New York City’s Alien Voting Law to be Revived?

Press Releases

January 5, 2023

IRLI shows appellate court that law is based on ethnic favoritism

WASHINGTON—The Immigration Reform Law Institute (IRLI) recently submitted a friend-of-the-court brief in an appeal seeking to revive a law the New York City Council passed giving the right to vote in city elections to aliens. At stake is the sovereignty of the people of the United States—American citizens—over the nation’s largest city.

Following briefing by IRLI, a Staten Island trial court has already struck down the law as unconstitutional. Now the law’s proponents have gone before the Appellate Division in the state court system in an effort to bring the law back.

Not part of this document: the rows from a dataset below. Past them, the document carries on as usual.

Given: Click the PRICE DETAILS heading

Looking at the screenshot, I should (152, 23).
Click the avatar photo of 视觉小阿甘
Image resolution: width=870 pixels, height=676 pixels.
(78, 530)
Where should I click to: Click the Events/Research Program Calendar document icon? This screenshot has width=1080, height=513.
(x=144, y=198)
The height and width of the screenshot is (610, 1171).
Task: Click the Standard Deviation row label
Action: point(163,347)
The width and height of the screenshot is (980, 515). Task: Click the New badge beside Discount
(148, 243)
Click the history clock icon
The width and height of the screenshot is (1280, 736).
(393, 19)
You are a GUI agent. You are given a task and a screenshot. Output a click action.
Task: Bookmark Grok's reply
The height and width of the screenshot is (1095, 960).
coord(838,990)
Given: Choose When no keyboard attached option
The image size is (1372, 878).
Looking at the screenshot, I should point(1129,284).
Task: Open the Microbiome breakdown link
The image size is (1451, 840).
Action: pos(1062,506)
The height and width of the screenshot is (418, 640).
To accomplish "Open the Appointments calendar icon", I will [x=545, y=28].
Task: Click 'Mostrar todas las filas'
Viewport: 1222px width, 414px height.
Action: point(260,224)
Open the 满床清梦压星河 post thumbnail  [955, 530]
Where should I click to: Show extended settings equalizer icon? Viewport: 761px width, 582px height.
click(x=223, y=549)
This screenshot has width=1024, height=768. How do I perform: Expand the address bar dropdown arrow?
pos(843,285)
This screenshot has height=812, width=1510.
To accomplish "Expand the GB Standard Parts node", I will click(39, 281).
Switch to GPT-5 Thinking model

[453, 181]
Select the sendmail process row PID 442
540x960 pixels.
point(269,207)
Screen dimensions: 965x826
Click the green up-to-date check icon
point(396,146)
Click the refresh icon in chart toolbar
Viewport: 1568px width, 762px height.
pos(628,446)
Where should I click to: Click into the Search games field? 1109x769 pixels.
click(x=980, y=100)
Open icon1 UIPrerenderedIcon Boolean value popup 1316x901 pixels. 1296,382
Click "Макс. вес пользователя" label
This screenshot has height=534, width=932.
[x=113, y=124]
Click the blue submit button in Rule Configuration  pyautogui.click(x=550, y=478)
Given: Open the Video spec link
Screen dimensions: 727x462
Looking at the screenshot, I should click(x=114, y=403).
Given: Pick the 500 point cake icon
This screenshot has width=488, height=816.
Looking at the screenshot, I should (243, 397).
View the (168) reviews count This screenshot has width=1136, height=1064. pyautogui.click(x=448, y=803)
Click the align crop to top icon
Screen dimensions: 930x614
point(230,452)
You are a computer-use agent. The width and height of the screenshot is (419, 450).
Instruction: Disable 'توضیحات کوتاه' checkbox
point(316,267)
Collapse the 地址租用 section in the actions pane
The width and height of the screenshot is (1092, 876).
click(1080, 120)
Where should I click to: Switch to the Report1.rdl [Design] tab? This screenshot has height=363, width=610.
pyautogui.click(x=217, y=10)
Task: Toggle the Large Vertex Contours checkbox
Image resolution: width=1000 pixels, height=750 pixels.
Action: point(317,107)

IRLI shows in its brief on appeal that the law intentionally discriminates against some ethnic groups in favor of others, and for that reason is unconstitutional. In the judicial precedents interpreting the Equal Protection Clause of the Fourteenth Amendment, IRLI explains, discrimination against groups courts have held to be “protected classes” must be struck down unless it passes “strict scrutiny,” that is, can be shown to be necessary to achieve a compelling governmental interest. Aliens, racial groups, and groups defined by national origin have all been held to be protected classes.

IRLI shows that American citizens, too, should be considered a protected class. And the alien voting law lessens the relative voting strength of American citizens in New York City, by letting those who are not citizens vote.

The law also lessens the voting strength of voters in New York City who were born in this country and thus are of American national origin, because the law only adds persons born in other countries to the voting rolls. Those of American national origin are a protected class, as well, and laws burdening them have to receive strict scrutiny.

In fact, IRLI’s brief exposes the real motivation of this law: aggressive ethnic politics. Its proponents exalted that it would “shift” power away from the American-born—and therefore from such longstanding New York City ethnic groups as the Dutch and the Italians—to other national origin groups, such as city residents from the Dominican Republic, China, and Mexico, a large proportion of whom are aliens. In the words of one council member, “We’re all here to support our ethnic groups.”

The alien voting law cannot withstand the strict scrutiny it must receive. The U.S. Supreme Court has repeatedly held that citizens have a right to be governed by their fellow citizens and not foreigners, and that aliens by definition are outside of our political community. This fundamental interest American citizens have in democratic self-government far outweighs any interest New York City might claim in giving the vote to aliens.

“It’s rare for a law passed in an American legislative body to burden those of American national origin, let alone American citizens,” said Christopher Hajec, IRLI’s director of litigation. “But this law does both. It’s a basic constitutional principle that the power of self-government may not be transferred away from U.S. citizens—including of course foreign-born U.S. citizens. And once you see the game of ethnic politics they were playing, at the expense of city voters born in the USA, it becomes glaringly clear that this law is unconstitutional discrimination in voting.”

“This law is an attack on the very idea of American nationhood,” said Dale L. Wilcox, executive director and general counsel of IRLI. “The sovereign of this democratic nation is the people, U.S. citizens. When their power is eroded, our nation begins to lose its independence. And that erosion will escalate. If this law is not struck down, next there will be calls to allow aliens to vote in statewide and even federal elections. We hope the court is assisted by our brief, and invalidates this assault on the sovereignty of the American people.”

The case is Fossella v. Adams, No. 2022-05794 (N.Y. Supreme Court, App. Div., 2d Dept.).